Data:
= Beginning of Section =
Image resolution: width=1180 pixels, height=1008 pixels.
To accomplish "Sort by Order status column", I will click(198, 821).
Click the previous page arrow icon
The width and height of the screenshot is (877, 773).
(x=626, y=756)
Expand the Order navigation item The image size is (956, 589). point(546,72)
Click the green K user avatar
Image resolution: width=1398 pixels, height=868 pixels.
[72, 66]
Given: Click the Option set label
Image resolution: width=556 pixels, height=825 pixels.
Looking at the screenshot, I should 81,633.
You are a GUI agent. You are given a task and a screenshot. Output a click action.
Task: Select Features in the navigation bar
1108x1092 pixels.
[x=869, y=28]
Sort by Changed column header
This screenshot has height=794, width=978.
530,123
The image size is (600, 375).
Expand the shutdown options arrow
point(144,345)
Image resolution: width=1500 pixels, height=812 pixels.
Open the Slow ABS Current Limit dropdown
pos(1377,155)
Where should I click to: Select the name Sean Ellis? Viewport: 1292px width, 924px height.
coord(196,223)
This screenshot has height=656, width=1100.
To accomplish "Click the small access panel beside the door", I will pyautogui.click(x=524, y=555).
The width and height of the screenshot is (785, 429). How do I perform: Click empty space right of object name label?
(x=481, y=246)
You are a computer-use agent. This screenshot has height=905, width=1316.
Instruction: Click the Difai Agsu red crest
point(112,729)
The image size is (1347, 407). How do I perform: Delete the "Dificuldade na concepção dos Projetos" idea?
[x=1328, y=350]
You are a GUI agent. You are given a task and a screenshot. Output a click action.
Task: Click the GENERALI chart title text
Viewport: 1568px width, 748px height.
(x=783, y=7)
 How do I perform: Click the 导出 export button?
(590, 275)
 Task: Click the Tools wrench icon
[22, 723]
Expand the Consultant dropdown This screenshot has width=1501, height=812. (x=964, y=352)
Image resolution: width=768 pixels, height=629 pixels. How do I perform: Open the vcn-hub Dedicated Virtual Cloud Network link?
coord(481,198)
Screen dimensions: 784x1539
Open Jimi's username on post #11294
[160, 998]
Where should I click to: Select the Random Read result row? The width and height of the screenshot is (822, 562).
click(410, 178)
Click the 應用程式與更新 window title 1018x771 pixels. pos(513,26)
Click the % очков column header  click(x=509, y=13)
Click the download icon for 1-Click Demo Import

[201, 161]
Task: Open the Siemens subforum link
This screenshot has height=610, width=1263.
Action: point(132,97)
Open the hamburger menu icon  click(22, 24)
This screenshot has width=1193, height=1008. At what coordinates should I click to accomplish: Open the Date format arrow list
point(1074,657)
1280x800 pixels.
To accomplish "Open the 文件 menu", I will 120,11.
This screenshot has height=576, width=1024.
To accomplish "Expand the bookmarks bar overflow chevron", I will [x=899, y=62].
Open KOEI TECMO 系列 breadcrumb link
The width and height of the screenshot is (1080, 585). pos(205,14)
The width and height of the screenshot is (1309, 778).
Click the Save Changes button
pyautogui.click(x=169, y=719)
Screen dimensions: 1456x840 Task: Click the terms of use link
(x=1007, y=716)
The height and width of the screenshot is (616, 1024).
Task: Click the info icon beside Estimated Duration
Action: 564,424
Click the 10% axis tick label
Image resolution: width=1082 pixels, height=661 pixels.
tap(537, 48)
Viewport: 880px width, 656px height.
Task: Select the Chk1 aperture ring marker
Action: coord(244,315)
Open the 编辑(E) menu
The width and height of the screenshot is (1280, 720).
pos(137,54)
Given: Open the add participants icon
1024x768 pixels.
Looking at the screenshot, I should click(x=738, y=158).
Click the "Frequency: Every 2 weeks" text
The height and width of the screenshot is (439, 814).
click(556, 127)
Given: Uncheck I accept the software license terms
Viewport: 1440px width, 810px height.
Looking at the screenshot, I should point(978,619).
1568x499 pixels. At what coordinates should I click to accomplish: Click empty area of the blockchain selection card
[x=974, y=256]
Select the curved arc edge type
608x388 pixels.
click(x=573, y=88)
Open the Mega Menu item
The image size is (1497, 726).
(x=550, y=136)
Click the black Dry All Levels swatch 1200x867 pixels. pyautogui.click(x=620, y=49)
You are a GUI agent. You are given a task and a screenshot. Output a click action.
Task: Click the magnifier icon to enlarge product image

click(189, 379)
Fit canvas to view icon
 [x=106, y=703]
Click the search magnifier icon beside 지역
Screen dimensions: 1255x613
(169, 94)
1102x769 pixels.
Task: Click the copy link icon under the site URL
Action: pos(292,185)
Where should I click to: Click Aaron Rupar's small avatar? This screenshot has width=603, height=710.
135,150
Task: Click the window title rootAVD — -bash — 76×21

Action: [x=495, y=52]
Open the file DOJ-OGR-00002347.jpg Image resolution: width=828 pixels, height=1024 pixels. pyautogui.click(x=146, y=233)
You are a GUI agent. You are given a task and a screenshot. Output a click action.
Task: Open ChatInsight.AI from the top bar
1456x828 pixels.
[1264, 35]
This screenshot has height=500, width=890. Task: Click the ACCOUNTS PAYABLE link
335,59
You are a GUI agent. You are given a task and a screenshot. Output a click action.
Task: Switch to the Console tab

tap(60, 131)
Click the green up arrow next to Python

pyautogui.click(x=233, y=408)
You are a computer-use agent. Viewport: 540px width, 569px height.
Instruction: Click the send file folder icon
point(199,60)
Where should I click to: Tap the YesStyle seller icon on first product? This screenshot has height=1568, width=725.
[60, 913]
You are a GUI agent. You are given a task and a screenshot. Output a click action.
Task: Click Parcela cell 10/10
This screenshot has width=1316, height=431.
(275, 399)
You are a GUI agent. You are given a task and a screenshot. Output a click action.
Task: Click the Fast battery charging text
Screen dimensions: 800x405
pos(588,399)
= End of Section =
Work item: Whatever appears in the material must be set down again, word for word.

Result for this task:
Image resolution: width=1180 pixels, height=1008 pixels.
To accomplish "Sort by Order status column", I will click(198, 821).
Click the previous page arrow icon
The width and height of the screenshot is (877, 773).
(x=626, y=756)
Expand the Order navigation item The image size is (956, 589). point(546,72)
Click the green K user avatar
Image resolution: width=1398 pixels, height=868 pixels.
[72, 66]
Given: Click the Option set label
Image resolution: width=556 pixels, height=825 pixels.
Looking at the screenshot, I should 81,633.
You are a GUI agent. You are given a task and a screenshot. Output a click action.
Task: Select Features in the navigation bar
1108x1092 pixels.
[x=869, y=28]
Sort by Changed column header
This screenshot has height=794, width=978.
530,123
The image size is (600, 375).
Expand the shutdown options arrow
point(144,345)
Image resolution: width=1500 pixels, height=812 pixels.
Open the Slow ABS Current Limit dropdown
pos(1377,155)
Where should I click to: Select the name Sean Ellis? Viewport: 1292px width, 924px height.
coord(196,223)
This screenshot has height=656, width=1100.
To accomplish "Click the small access panel beside the door", I will pyautogui.click(x=524, y=555).
The width and height of the screenshot is (785, 429). How do I perform: Click empty space right of object name label?
(x=481, y=246)
You are a computer-use agent. This screenshot has height=905, width=1316.
Instruction: Click the Difai Agsu red crest
point(112,729)
The image size is (1347, 407). How do I perform: Delete the "Dificuldade na concepção dos Projetos" idea?
[x=1328, y=350]
You are a GUI agent. You are given a task and a screenshot. Output a click action.
Task: Click the GENERALI chart title text
Viewport: 1568px width, 748px height.
(x=783, y=7)
 How do I perform: Click the 导出 export button?
(590, 275)
 Task: Click the Tools wrench icon
[22, 723]
Expand the Consultant dropdown This screenshot has width=1501, height=812. (x=964, y=352)
Image resolution: width=768 pixels, height=629 pixels. How do I perform: Open the vcn-hub Dedicated Virtual Cloud Network link?
coord(481,198)
Screen dimensions: 784x1539
Open Jimi's username on post #11294
[160, 998]
Where should I click to: Select the Random Read result row? The width and height of the screenshot is (822, 562).
click(410, 178)
Click the 應用程式與更新 window title 1018x771 pixels. pos(513,26)
Click the % очков column header  click(x=509, y=13)
Click the download icon for 1-Click Demo Import

[201, 161]
Task: Open the Siemens subforum link
This screenshot has height=610, width=1263.
Action: point(132,97)
Open the hamburger menu icon  click(22, 24)
This screenshot has width=1193, height=1008. At what coordinates should I click to accomplish: Open the Date format arrow list
point(1074,657)
1280x800 pixels.
To accomplish "Open the 文件 menu", I will 120,11.
This screenshot has height=576, width=1024.
To accomplish "Expand the bookmarks bar overflow chevron", I will [x=899, y=62].
Open KOEI TECMO 系列 breadcrumb link
The width and height of the screenshot is (1080, 585). pos(205,14)
The width and height of the screenshot is (1309, 778).
Click the Save Changes button
pyautogui.click(x=169, y=719)
Screen dimensions: 1456x840 Task: Click the terms of use link
(x=1007, y=716)
The height and width of the screenshot is (616, 1024).
Task: Click the info icon beside Estimated Duration
Action: 564,424
Click the 10% axis tick label
Image resolution: width=1082 pixels, height=661 pixels.
tap(537, 48)
Viewport: 880px width, 656px height.
Task: Select the Chk1 aperture ring marker
Action: coord(244,315)
Open the 编辑(E) menu
The width and height of the screenshot is (1280, 720).
pos(137,54)
Given: Open the add participants icon
1024x768 pixels.
Looking at the screenshot, I should click(x=738, y=158).
Click the "Frequency: Every 2 weeks" text
The height and width of the screenshot is (439, 814).
click(556, 127)
Given: Uncheck I accept the software license terms
Viewport: 1440px width, 810px height.
Looking at the screenshot, I should point(978,619).
1568x499 pixels. At what coordinates should I click to accomplish: Click empty area of the blockchain selection card
[x=974, y=256]
Select the curved arc edge type
608x388 pixels.
click(x=573, y=88)
Open the Mega Menu item
The image size is (1497, 726).
(x=550, y=136)
Click the black Dry All Levels swatch 1200x867 pixels. pyautogui.click(x=620, y=49)
You are a GUI agent. You are given a task and a screenshot. Output a click action.
Task: Click the magnifier icon to enlarge product image

click(189, 379)
Fit canvas to view icon
 [x=106, y=703]
Click the search magnifier icon beside 지역
Screen dimensions: 1255x613
(169, 94)
1102x769 pixels.
Task: Click the copy link icon under the site URL
Action: pos(292,185)
Where should I click to: Click Aaron Rupar's small avatar? This screenshot has width=603, height=710.
135,150
Task: Click the window title rootAVD — -bash — 76×21

Action: [x=495, y=52]
Open the file DOJ-OGR-00002347.jpg Image resolution: width=828 pixels, height=1024 pixels. pyautogui.click(x=146, y=233)
You are a GUI agent. You are given a task and a screenshot. Output a click action.
Task: Open ChatInsight.AI from the top bar
1456x828 pixels.
[1264, 35]
This screenshot has height=500, width=890. Task: Click the ACCOUNTS PAYABLE link
335,59
You are a GUI agent. You are given a task and a screenshot. Output a click action.
Task: Switch to the Console tab

tap(60, 131)
Click the green up arrow next to Python

pyautogui.click(x=233, y=408)
You are a computer-use agent. Viewport: 540px width, 569px height.
Instruction: Click the send file folder icon
point(199,60)
Where should I click to: Tap the YesStyle seller icon on first product? This screenshot has height=1568, width=725.
[60, 913]
You are a GUI agent. You are given a task and a screenshot. Output a click action.
Task: Click Parcela cell 10/10
This screenshot has width=1316, height=431.
(275, 399)
You are a GUI agent. You are given a task and a screenshot. Output a click action.
Task: Click the Fast battery charging text
Screen dimensions: 800x405
pos(588,399)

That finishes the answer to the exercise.